In cognitive behavior therapy, therapists and patients work closely together to identify negative thoughts and behaviors and then change them. Change is effected by the therapist challenging the patient’s negative thoughts and collaboratively creating alternative and healthier ones. CBT is a short-term therapy, as it focuses immediately on the problem beliefs without necessarily exploring trauma or childhood and developmental issues. The therapist is active and is seen as a collaborator rather than an authority figure.

Dialectical behavior therapy focuses on ineffective patterns of coping, such as suicidal ideation. DBT helps patients learn their triggers to negative emotions and then develop a list of coping strategies. Again, the therapist is seen as an ally and is more active than in traditional psychotherapy. Patients are encouraged to keep a diary of their negative behavior. Individual DBT is often accompanied by group therapy that focuses on coping skills, such as meditation, mindfulness and stress reduction.

Medications are the cornerstone of treatment for depressed patients.

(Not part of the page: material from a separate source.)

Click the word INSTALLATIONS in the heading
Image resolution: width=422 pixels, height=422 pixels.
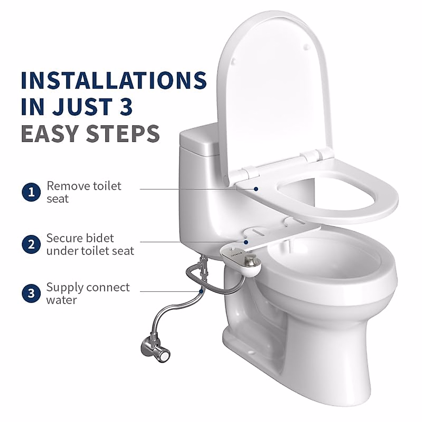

Physicians not only need to treat mood, but also symptoms such as anxiety and insomnia. Medications for these latter symptoms tend to provide immediate relief, whereas antidepressants for mood can take several weeks to begin working. One fascinating new treatment for suicidal patients is IV administration of ketamine. This drug is thought to influence the glutamate system and relieve feelings of depression within minutes. Some emergency rooms are already providing ketamine as an emergency treatment for suicidal patients.

In addition to the above treatments, physicians and therapists should make every effort to stop suicidal patients from abusing substances. At least one-fourth of successful suicide victims have alcohol in their blood. If substance abuse is severe, consider a 30-day rehabilitation program. Entering such a program serves the purposes of sobriety, safety and psychopharmacologic intervention.

With regards to the suicidal patient discussed above, you should schedule an emergency appointment and have his wife come in with him. Engage him in a frank discussion of his suicidal thoughts, how strong they are and whether there is a clear plan. Confirm with his wife whether he has made suicidal statements, abused substances or has exhibited other worrisome behaviors. Then present them with recommendations for adjusting his medications.

You should also discuss using a therapist, preferably one that is hands-on and directive. Advise the patient’s wife that she should take her husband to the hospital if he doesn’t show improvement or if the situation worsens. Explain the step-wise approach to treatment, which begins with treating the patient as an outpatient while he continues working. If that isn’t enough, he should go on medical leave and enter a day treatment program. Also discuss the possibility of hospitalization and long-term residential treatment if all else fails.

In short, try to show both the husband and wife that there are still many options to treatment and that you’re going to be there to help him get through this. Try to present the options in a confident and organized way, demonstrating that physicians have been through this before with other patients and have had successful outcomes.

Sadly, even if you display a caring attitude and spend a lot of time with suicidal patients, some will still take their own life. In these cases, if you implemented the treatments discussed above, you will at least know that you did everything within your power to prevent suicide.


Dr. Barshack, an adolescent and adult psychiatrist with offices in Corte Madera and Petaluma, was previously medical director of behavioral health at Marin General Hospital.